Turkey’s surprisingly calm elections
There are slightly more than three weeks to go until one of Turkey’s most important elections. Around 60 million people in the Turkish electorate will vote for the country’s executive-president and for the 600-seat parliament in the June 24 elections. With intensified pre-election rallies and political activities in the last few weeks, there are important snapshots about the polls and its results.
One of the key issues is the fact that June 24 will be an election on the fundamentals of Turkey, rather than of cliché social and economic promises: The People’s Alliance, formed by the ruling Justice and Development Party (AKP) and the Nationalist Movement Party (MHP), has hit its election with the motto of “Strong Government, Strong Parliament” in reference to the implementation of the executive-presidential system.
The Nation Alliance, formed by the Republican People’s Party (CHP), İYİ (Good) Party, and Felicity Party (SP), however, underlines that their priority will be the re-installation of the parliamentary system by strengthening it through democracy, rule of law, and human rights.
The leaders of the Nation Alliance are planning to come together next week to draft a road map about the moves to be taken after the composition of the new parliament for the re-establishment of the parliamentary system. The İYİ Party’s Meral Akşener seems to have approved of CHP chair Kemal Kılıçdaroğlu’s suggestion that the Nation Alliance should continue to keep its unity following the June 24 elections.
This meeting will be possible upon the call of Akşener, who is likely to undertake some changes in her election strategy, as the CHP’s presidential candidate Muharrem İnce has already taken the lead over her in the race to be qualified for the second round of presidential elections if none of the contenders can make it in the first round.

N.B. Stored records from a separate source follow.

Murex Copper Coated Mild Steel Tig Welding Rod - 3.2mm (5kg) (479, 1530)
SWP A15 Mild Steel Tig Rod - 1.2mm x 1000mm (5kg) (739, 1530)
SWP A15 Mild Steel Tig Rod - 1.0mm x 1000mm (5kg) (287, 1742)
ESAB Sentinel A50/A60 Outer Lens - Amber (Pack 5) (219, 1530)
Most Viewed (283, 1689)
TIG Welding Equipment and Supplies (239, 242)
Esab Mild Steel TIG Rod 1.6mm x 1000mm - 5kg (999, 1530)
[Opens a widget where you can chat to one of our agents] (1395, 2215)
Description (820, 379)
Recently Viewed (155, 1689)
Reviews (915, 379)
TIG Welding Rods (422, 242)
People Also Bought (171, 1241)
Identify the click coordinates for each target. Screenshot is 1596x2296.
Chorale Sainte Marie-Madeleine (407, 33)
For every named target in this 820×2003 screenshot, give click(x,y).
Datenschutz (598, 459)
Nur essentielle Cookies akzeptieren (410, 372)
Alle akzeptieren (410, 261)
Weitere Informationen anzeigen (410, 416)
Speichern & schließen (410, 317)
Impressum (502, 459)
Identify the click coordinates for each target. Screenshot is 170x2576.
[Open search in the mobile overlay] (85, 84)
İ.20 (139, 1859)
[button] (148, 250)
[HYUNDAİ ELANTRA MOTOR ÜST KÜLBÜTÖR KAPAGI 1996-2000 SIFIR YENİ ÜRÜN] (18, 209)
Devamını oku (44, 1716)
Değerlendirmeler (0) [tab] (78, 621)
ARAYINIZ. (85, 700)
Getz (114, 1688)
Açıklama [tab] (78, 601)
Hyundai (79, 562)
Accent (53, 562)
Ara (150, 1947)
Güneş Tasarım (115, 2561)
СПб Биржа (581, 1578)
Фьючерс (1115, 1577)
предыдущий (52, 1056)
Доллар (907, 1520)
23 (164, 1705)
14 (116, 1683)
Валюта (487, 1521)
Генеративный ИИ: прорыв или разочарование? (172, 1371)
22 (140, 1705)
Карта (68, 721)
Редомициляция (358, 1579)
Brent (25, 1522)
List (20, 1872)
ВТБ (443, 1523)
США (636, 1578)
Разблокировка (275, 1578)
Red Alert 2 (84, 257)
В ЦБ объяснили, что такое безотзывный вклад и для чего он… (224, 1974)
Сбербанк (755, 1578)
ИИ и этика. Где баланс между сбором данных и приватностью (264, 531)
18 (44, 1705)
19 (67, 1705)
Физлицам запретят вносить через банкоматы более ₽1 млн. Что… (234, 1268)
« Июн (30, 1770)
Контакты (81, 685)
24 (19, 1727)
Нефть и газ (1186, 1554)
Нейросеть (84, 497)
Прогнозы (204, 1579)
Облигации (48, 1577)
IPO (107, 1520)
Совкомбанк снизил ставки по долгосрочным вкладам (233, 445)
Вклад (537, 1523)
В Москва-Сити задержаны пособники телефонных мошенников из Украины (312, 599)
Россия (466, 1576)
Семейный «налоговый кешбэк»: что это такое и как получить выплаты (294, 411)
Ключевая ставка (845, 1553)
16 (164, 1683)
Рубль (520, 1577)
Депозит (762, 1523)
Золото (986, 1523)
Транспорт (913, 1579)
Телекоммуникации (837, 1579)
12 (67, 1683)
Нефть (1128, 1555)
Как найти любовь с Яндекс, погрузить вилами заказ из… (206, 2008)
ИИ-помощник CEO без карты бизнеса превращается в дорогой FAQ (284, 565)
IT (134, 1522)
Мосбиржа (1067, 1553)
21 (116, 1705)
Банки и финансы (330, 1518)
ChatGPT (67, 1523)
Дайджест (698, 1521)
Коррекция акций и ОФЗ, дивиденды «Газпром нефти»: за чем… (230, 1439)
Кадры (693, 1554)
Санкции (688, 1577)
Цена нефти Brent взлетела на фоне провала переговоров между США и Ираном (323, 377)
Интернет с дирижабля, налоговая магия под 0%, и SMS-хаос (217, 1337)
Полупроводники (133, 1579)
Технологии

Ince’s performance, both in televised interviews and election rallies, is much better than presumed. However, it is not only his performance that assures him this place. For more than a week, the AKP chair and President Recep Tayyip Erdoğan have been deliberately addressing comments only from İnce, in a strategy to turn this race into a binary election with the CHP.
He has a reason for this: He has won all of the elections since 2002 against the CHP and its candidates. But it is apparent that this strategy works well to İnce’s advantage, whose votes in the presidential elections will likely surpass the votes of the CHP in the parliamentary polls.
Erdoğan’s plans to be elected as president either in the first or second round will be a little complicated if İnce’s individual votes are higher than 25 percent on June 24. Therefore, one might suggest Erdoğan will turn to Akşener in the coming days in a balancing act.
One of the silent parties of the election campaign is the MHP and its leader Devlet Bahçeli. It seems they will secure a few dozen seats in parliament thanks to their alliance with the AKP but Bahçeli’s insistence on issuing an amnesty for ultra-nationalist criminals has created anger and concerns at the AKP headquarters. AKP officials do even not want to hear about Bahçeli’s calls on amnesty as they perfectly know that it causes a public reaction.
The Peoples’ Democratic Party (HDP), on the other hand, is confident that it will surpass the 10 percent threshold despite all sorts of difficulties. It is also believed that a sizeable bonus of votes will be transferred from the CHP to the HDP so the latter can enter parliament to avoid the People’s Alliance majority. Kılıçdaroğlu’s remarks in an interview earlier this week that the HDP should pass the threshold have been regarded as a signal to this end.
With three weeks left until the elections, a general observation would suggest Turkey is passing through an unexpectedly silent and calm election campaign. Yet, three weeks is a very long period of time in Turkish politics.